What happens between eight and the rest of our lives?
Yesterday my youngest granddaughter–you know the age, eight going on twenty-five–brought me a gift. Her light brown hair was tangled on one side and her lips were purple from the grape juice she’d been drinking. She was wearing gray knit shorts over black leggings and a short-sleeved black t-shirt that had Believe written across it in rhinestones. Her fingernails were Wocka Wocka red and her toes were Divine Swine purple. She did not drop her eyes or shrug her shoulders. Her mouth stretched wide in a smile and a small dimple appeared. She held her head up, stuck her arm straight out and said, “Here, Gramma, I made this for you.”
I looked at the piece of paper covered in hearts and flowers and three words–“I love you Gramma,” and smiled back at her. “Thank you sweetie,” I said, “it’s beautiful.” She tilted her head, grinned even bigger and said, “you’re welcome.”
What I want to know is what happens between eight and the rest of our lives, between the time when a simple note is a masterpiece and the time when we can’t even get a simple note in response to–well, maybe not a masterpiece, but certainly a worthwhile effort?
Yeah, that’s my not so subtle way of whining about the submission process for my book. I just wish I could get someone to actually read it, THEN say they didn’t like it, you know? At least if that happened enough times I would know the manuscript was in some way inadequate rather than just insufficient, you know? I mean, I know the agents are trying to be kind–“not right for us at this time, not a good fit, not what we’re looking for.” However, they all translate to the same two letter word, NO. There’s no appeal process, no second chance, no explanation. NO. Sigh.
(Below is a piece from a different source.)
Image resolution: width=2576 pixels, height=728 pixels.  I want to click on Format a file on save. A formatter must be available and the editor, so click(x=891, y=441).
But about the time I’m thinking I should just retire from writing–I know, how do you retire from something you’ve never officially done? Anyway, about the time I think about just giving up, something happens that makes me wonder if there’s hope.
Like last week when my great-nephew (good grief I am old, I don’t just have a great-nephew, he’s in college)–when my great-nephew, Andrew, told me he was reading my book and thought it was pretty good, I was, quite literally, speechless. This young man that I see about two or three times a year was reading my book? About two women in their fifties? And he wasn’t getting extra credit or money (I don’t think. . .)–he was reading because he was interested. And get this, he said he was going to continue reading. Hmph.
Does that mean it’s not awful? Or worse, boring? Does that mean I should send it to another twenty agents? Or maybe I’ve been focusing on the wrong market. Instead of Women’s Fiction, I should try, is there a young adult male category?